#### What to work on
Below are entries. Reproduce exactly the lines between the line holding "João Freitas (199, 1160)" and the line holding "Permuta de Imóveis", inclusive, and only those.

#### The input
Content starts
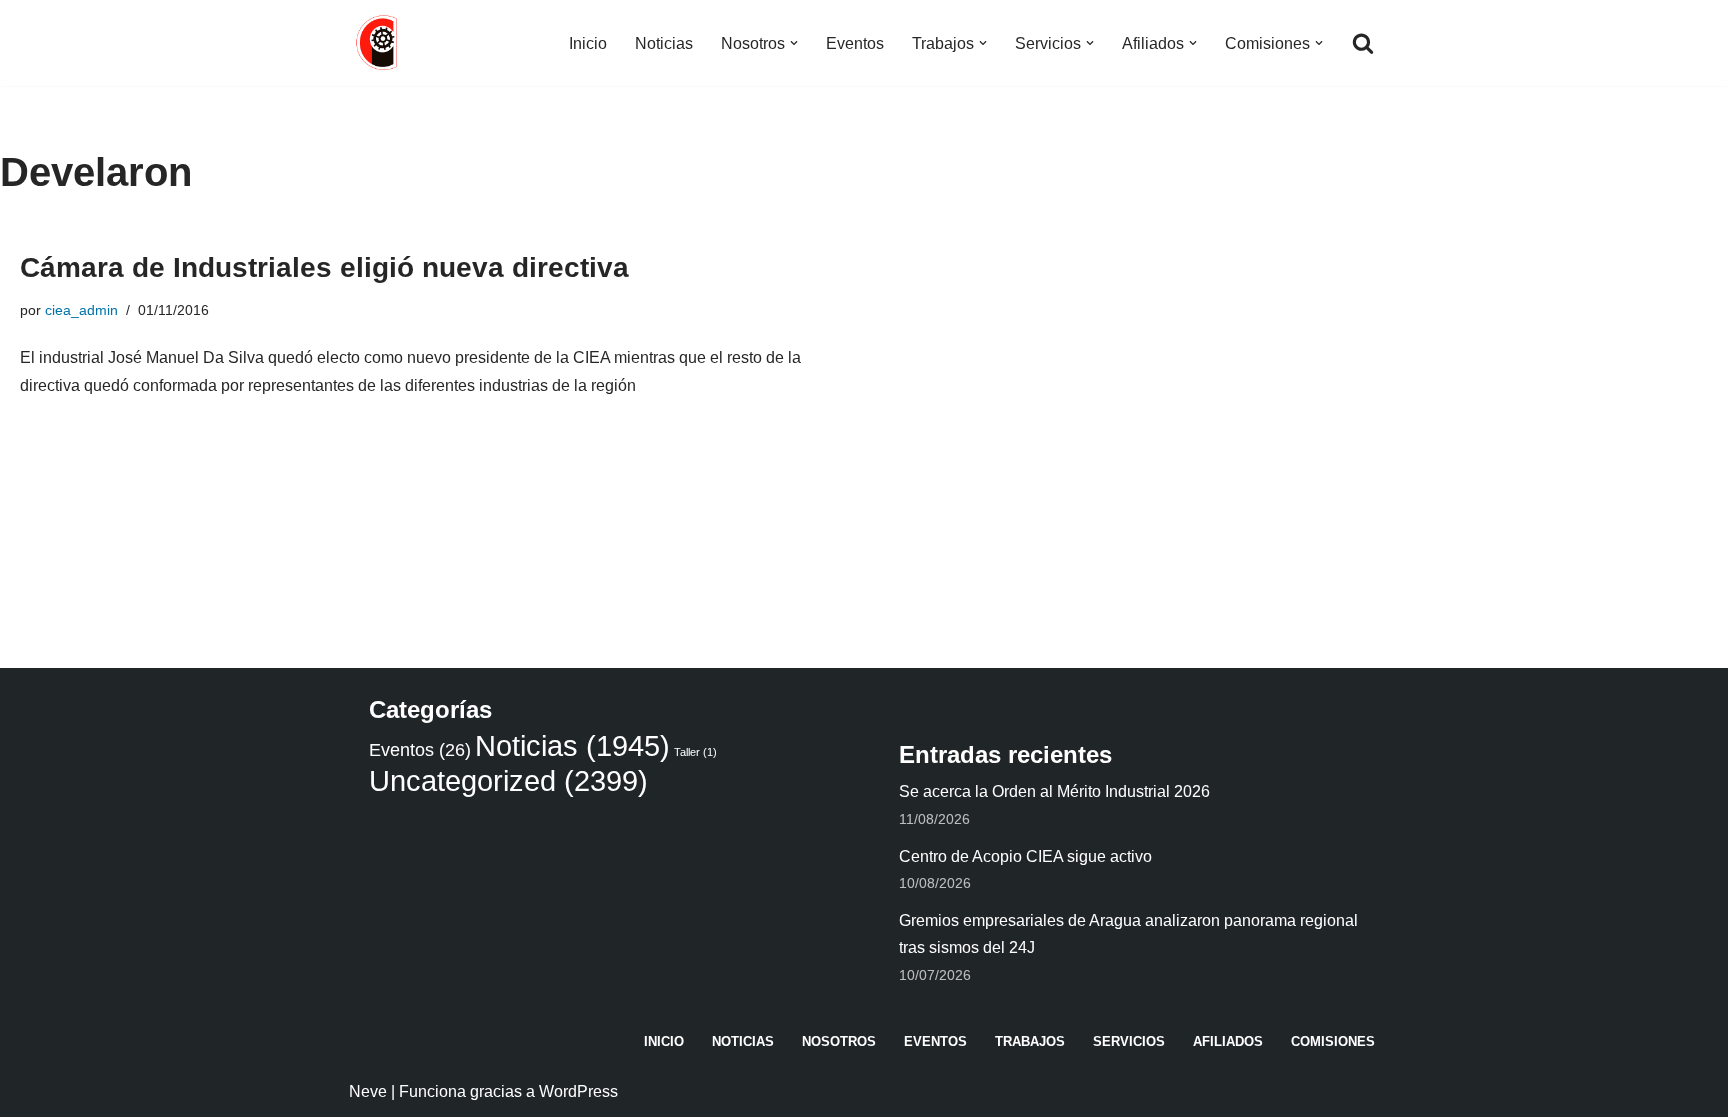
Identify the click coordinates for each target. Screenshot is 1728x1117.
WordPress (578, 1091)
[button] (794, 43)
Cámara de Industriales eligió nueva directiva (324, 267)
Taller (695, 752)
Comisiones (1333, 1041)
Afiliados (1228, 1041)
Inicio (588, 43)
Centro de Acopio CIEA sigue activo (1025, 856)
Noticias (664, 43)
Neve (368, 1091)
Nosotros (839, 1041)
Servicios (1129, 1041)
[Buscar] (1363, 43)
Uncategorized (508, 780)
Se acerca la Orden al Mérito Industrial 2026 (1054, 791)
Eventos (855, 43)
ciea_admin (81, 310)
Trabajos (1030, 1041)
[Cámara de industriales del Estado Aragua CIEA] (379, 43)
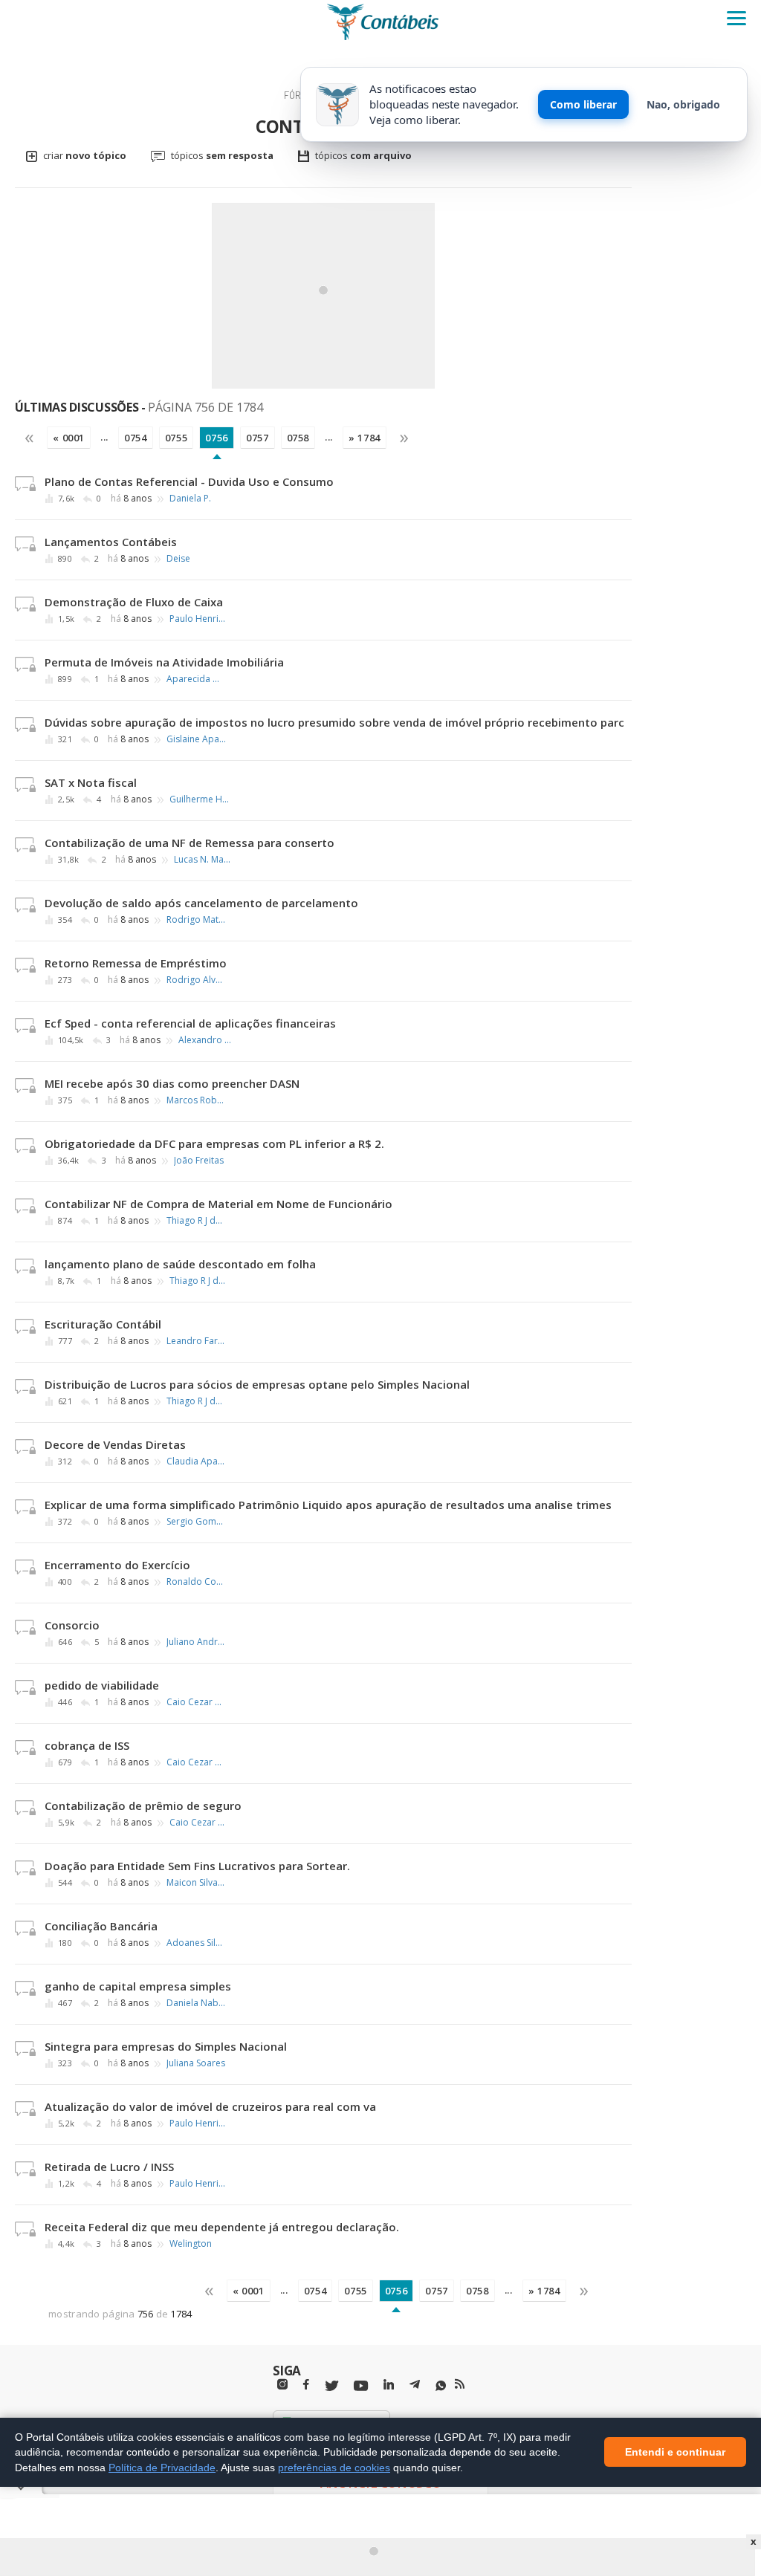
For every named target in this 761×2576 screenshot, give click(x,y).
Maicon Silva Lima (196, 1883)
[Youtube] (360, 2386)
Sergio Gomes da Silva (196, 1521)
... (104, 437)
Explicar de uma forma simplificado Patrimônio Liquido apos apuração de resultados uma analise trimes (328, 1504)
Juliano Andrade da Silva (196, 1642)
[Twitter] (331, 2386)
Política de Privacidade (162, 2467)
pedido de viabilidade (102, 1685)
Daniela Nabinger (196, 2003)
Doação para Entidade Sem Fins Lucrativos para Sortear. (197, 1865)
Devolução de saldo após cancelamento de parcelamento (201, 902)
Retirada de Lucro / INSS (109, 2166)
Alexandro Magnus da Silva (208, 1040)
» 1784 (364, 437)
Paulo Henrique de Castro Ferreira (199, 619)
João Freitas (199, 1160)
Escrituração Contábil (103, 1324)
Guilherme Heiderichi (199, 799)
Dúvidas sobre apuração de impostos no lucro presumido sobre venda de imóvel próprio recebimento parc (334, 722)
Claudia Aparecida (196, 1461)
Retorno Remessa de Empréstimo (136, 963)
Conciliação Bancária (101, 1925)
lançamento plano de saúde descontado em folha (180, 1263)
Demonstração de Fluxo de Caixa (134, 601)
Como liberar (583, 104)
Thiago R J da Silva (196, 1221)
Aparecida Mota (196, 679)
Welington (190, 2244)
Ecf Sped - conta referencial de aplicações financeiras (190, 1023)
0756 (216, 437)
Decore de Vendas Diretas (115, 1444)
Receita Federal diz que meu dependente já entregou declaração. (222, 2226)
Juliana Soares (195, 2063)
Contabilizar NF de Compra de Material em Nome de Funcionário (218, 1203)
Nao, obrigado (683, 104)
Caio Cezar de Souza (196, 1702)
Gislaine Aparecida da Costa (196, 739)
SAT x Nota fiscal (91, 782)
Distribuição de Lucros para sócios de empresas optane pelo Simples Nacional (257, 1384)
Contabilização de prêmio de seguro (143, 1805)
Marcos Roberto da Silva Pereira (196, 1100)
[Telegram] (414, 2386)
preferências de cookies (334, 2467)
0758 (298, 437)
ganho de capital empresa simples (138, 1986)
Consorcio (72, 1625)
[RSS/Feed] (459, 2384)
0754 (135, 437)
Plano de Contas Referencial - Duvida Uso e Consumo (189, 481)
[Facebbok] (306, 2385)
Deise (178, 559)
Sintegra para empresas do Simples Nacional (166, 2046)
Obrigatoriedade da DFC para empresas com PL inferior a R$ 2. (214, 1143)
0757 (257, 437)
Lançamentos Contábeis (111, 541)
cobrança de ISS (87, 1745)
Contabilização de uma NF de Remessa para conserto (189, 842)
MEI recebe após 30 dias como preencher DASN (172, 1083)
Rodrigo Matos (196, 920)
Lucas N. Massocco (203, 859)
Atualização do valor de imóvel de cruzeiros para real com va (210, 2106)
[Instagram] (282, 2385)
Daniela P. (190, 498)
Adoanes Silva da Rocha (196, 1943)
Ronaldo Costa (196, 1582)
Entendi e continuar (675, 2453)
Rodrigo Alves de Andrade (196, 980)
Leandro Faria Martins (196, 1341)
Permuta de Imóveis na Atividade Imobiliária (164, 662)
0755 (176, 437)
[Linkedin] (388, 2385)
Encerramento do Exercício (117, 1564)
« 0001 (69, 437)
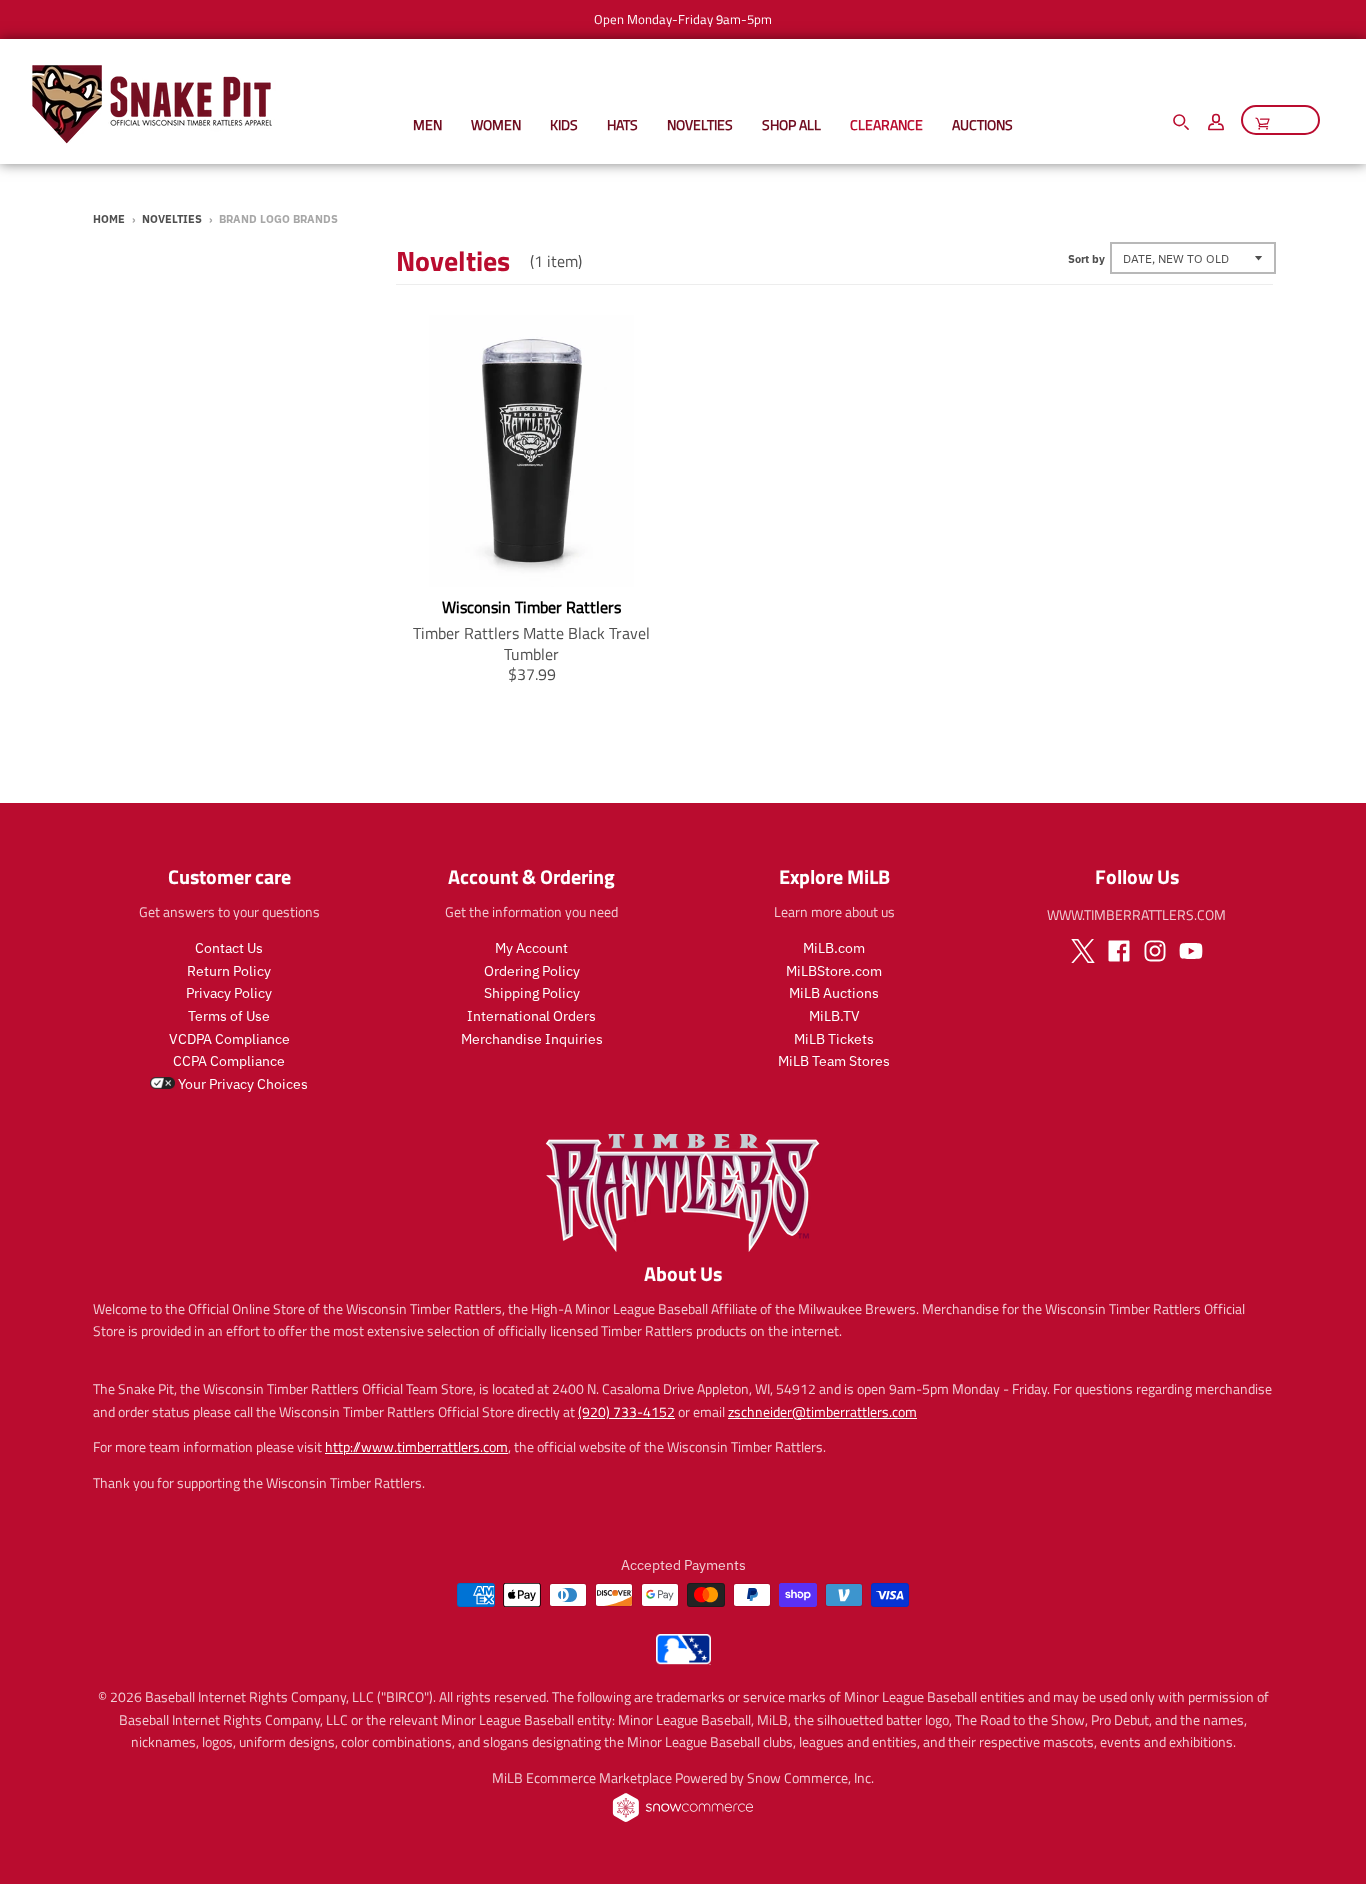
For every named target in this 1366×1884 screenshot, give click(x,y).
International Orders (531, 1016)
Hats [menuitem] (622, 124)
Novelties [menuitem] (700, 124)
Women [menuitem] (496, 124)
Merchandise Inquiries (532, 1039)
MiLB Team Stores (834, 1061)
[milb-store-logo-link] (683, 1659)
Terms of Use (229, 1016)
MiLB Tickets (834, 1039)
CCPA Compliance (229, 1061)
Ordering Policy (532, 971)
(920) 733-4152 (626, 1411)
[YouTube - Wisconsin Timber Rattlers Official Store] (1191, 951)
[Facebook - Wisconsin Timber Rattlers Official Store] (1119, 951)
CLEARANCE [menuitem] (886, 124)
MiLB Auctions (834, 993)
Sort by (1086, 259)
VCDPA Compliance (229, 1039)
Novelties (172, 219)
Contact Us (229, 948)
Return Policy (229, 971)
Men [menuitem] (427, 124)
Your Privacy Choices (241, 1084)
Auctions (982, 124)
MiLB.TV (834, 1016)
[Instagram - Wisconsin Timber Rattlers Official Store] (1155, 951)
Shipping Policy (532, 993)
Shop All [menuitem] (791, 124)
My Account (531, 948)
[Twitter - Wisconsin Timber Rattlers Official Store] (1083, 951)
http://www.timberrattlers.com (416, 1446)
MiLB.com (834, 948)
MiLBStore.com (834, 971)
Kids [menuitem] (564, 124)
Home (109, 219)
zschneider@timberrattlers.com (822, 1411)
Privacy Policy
Content ends
#### Task solution
João Freitas (199, 1160)
Escrituração Contábil (103, 1324)
Guilherme Heiderichi (199, 799)
Dúvidas sobre apuração de impostos no lucro presumido sobre venda de imóvel próprio recebimento parc (334, 722)
Claudia Aparecida (196, 1461)
Retorno Remessa de Empréstimo (136, 963)
Conciliação Bancária (101, 1925)
lançamento plano de saúde descontado em folha (180, 1263)
Demonstração de Fluxo de Caixa (134, 601)
Como liberar (583, 104)
Thiago R J da Silva (196, 1221)
Aparecida Mota (196, 679)
Welington (190, 2244)
Ecf Sped - conta referencial de aplicações financeiras (190, 1023)
0756 (216, 437)
Decore de Vendas Diretas (115, 1444)
Receita Federal diz que meu dependente já entregou declaração. (222, 2226)
Juliana Soares (195, 2063)
Contabilizar NF de Compra de Material em Nome de Funcionário (218, 1203)
Nao, obrigado (683, 104)
Caio Cezar de Souza (196, 1702)
Gislaine Aparecida da Costa (196, 739)
SAT x Nota fiscal (91, 782)
Distribuição de Lucros para sócios de empresas optane pelo Simples Nacional (257, 1384)
Contabilização de prêmio de seguro (143, 1805)
Marcos Roberto da Silva Pereira (196, 1100)
[Telegram] (414, 2386)
preferências de cookies (334, 2467)
0758 (298, 437)
ganho de capital empresa simples (138, 1986)
Consorcio (72, 1625)
[RSS/Feed] (459, 2384)
0754 (135, 437)
Plano de Contas Referencial - Duvida Uso e Consumo (189, 481)
[Facebbok] (306, 2385)
Deise (178, 559)
Sintegra para empresas do Simples Nacional (166, 2046)
Obrigatoriedade da DFC para empresas com PL inferior a R$ 2. (214, 1143)
0757 (257, 437)
Lançamentos Contábeis (111, 541)
cobrança de ISS (87, 1745)
Contabilização de uma NF de Remessa para conserto (189, 842)
MEI recebe após 30 dias como preencher DASN (172, 1083)
Rodrigo Matos (196, 920)
Lucas N. Massocco (203, 859)
Atualização do valor de imóvel de cruzeiros para real com va (210, 2106)
[Instagram] (282, 2385)
Daniela P. (190, 498)
Adoanes Silva da Rocha (196, 1943)
Ronaldo Costa (196, 1582)
Entendi e continuar (675, 2453)
Rodrigo Alves de Andrade (196, 980)
Leandro Faria Martins (196, 1341)
Permuta de Imóveis na Atividade Imobiliária (164, 662)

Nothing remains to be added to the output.